**Stored items:**
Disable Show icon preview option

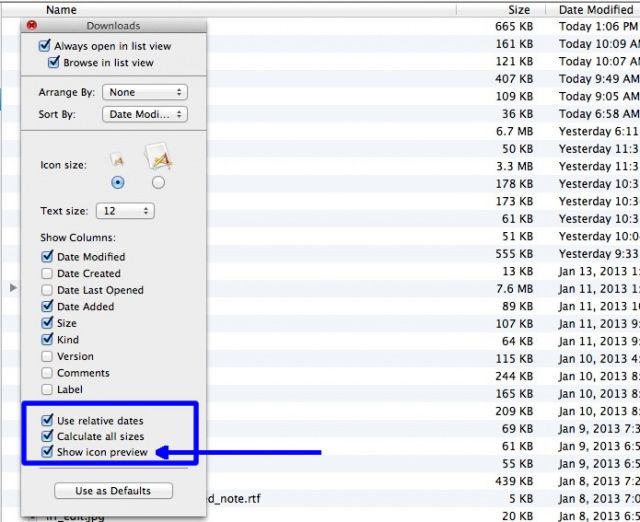coord(47,452)
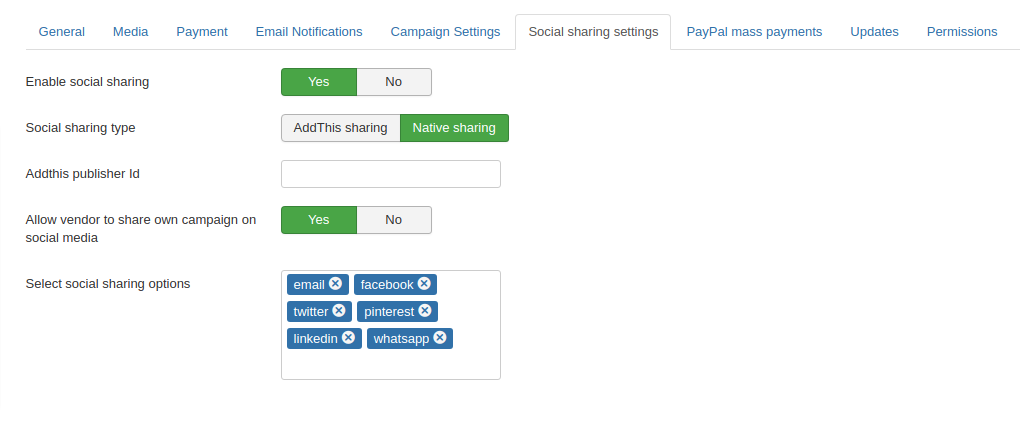1020x427 pixels.
Task: Set Enable social sharing to No
Action: [x=394, y=82]
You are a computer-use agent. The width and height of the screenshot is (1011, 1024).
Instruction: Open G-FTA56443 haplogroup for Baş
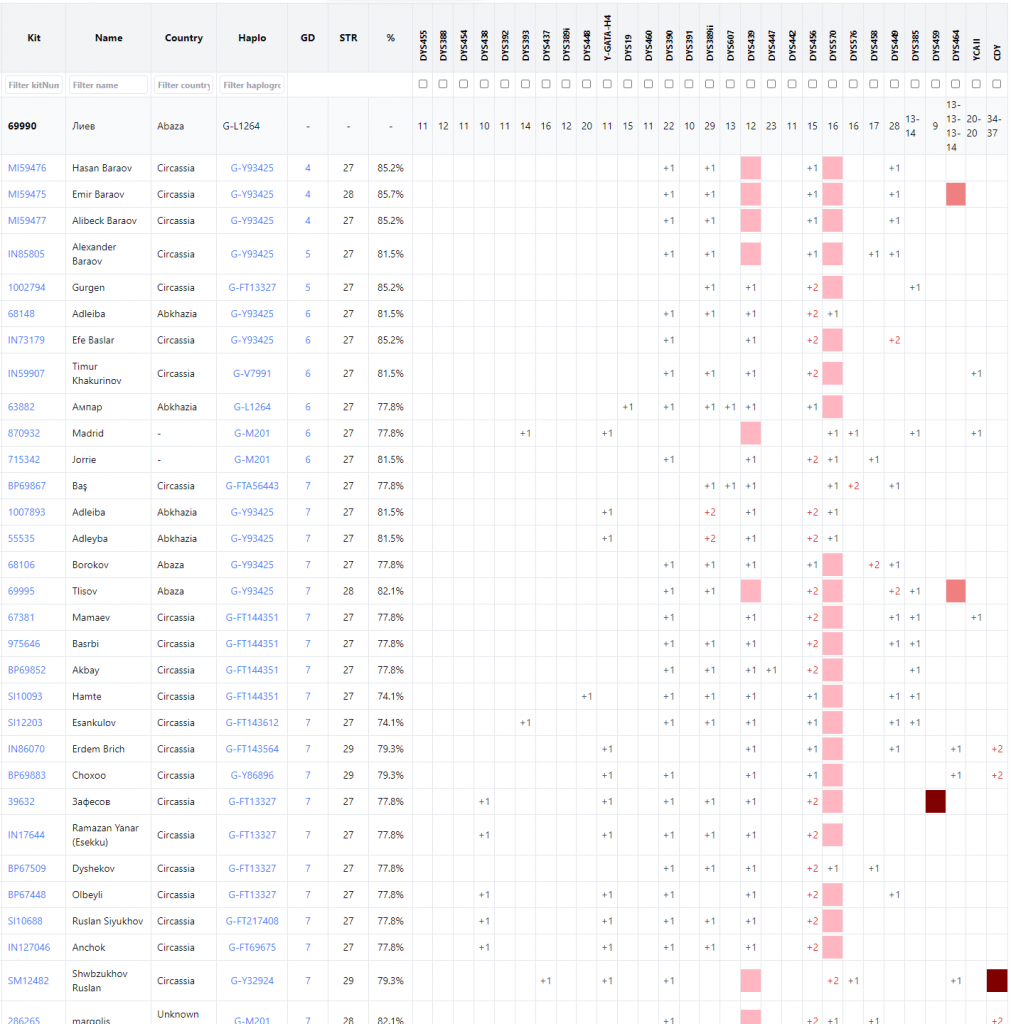[252, 486]
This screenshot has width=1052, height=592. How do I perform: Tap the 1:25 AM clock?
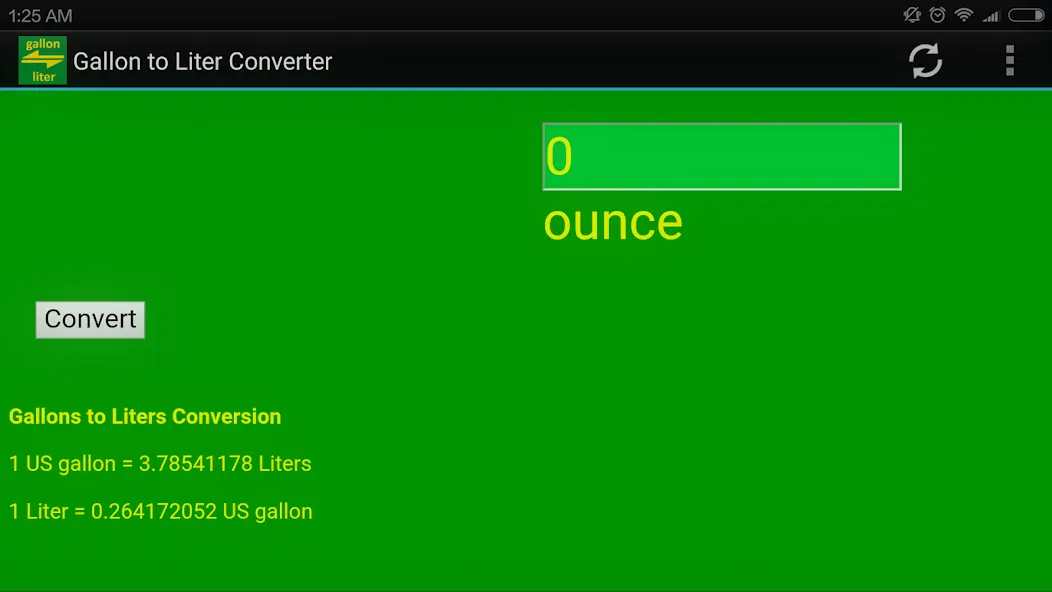(40, 15)
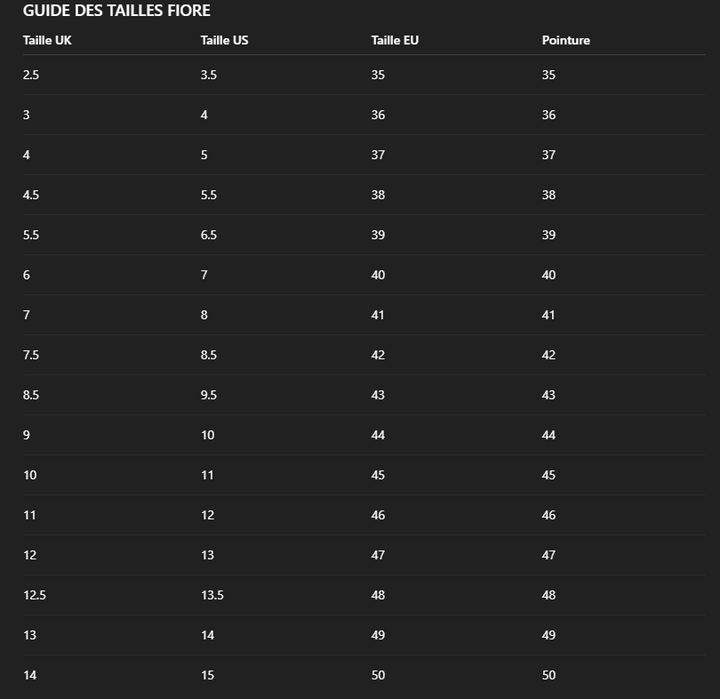
Task: Click the 'Pointure' column header
Action: 566,41
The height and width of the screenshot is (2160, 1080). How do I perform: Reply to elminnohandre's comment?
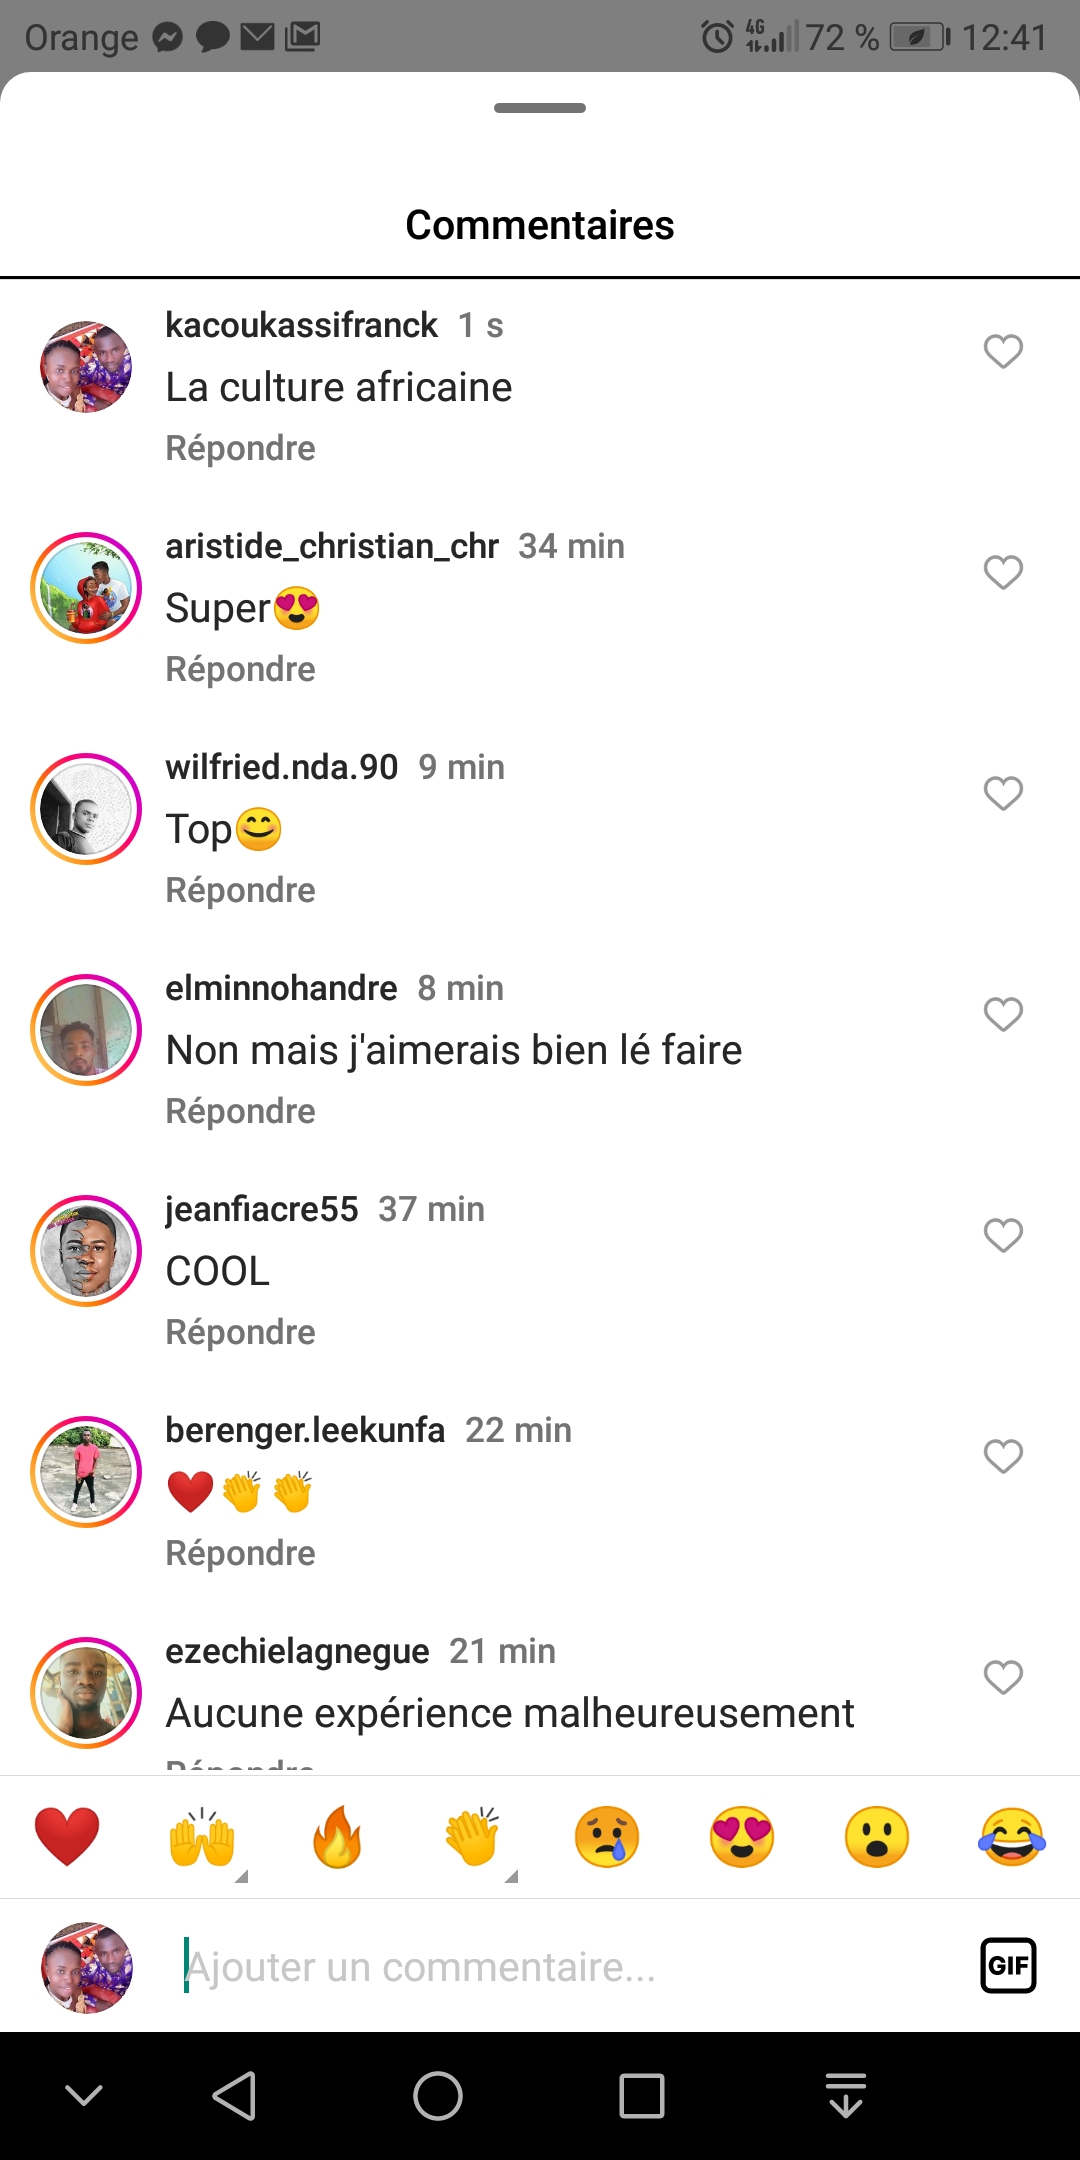coord(240,1111)
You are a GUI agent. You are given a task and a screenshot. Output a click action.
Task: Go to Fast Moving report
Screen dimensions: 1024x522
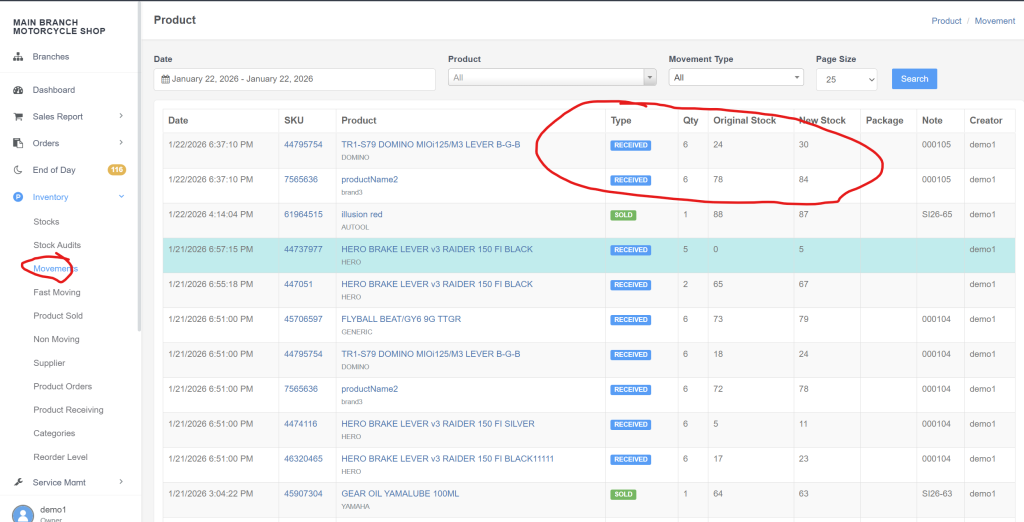[57, 292]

**Work order:** Reprint the entries above exactly, images removed.

**Task result:**
Disable Show icon preview option

coord(47,452)
1020x427 pixels.
Task: Set Enable social sharing to No
Action: [x=394, y=82]
You are a computer-use agent. The width and height of the screenshot is (1011, 1024).
Instruction: Open G-FTA56443 haplogroup for Baş
[252, 486]
This screenshot has width=1052, height=592. How do I perform: Tap the 1:25 AM clock?
(40, 15)
Task: Click the 'Pointure' column header
Action: 566,41
The height and width of the screenshot is (2160, 1080). How do I perform: Reply to elminnohandre's comment?
coord(240,1111)
You are a GUI agent. You are given a task and a screenshot. Output a click action.
Task: Go to Fast Moving report
Screen dimensions: 1024x522
[57, 292]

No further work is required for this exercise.